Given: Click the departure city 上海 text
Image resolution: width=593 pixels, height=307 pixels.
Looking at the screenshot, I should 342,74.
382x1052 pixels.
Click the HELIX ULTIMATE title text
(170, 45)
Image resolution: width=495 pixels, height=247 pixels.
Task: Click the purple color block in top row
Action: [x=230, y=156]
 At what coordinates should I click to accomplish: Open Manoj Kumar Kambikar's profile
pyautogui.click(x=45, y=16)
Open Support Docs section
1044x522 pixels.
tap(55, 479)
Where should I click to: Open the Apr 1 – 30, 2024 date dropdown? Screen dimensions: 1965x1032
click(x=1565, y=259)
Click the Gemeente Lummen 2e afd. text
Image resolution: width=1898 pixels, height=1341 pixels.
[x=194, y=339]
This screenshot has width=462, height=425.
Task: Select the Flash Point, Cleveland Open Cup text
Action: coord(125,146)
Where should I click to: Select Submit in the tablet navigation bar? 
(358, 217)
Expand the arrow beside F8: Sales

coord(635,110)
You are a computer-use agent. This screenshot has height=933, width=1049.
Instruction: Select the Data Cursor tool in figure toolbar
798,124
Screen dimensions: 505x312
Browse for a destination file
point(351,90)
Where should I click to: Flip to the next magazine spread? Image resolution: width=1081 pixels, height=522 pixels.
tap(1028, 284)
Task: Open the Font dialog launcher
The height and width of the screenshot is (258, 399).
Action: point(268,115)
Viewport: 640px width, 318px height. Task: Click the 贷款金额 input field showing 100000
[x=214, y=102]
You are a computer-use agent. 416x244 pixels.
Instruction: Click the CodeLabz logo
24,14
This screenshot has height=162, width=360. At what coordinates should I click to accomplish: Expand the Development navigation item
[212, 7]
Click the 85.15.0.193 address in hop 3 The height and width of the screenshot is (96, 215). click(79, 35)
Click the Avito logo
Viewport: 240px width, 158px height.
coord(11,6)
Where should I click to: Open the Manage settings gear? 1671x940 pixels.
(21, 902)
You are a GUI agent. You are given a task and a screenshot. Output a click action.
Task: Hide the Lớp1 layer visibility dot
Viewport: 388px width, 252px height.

--- --- ---

◆ Exercise objective ◆
List every line in the entries above that contains the word "dimensions".

◆ Response to the task ◆
Where should I click to: Open the Apr 1 – 30, 2024 date dropdown? Screen dimensions: 1965x1032
Screen dimensions: 505x312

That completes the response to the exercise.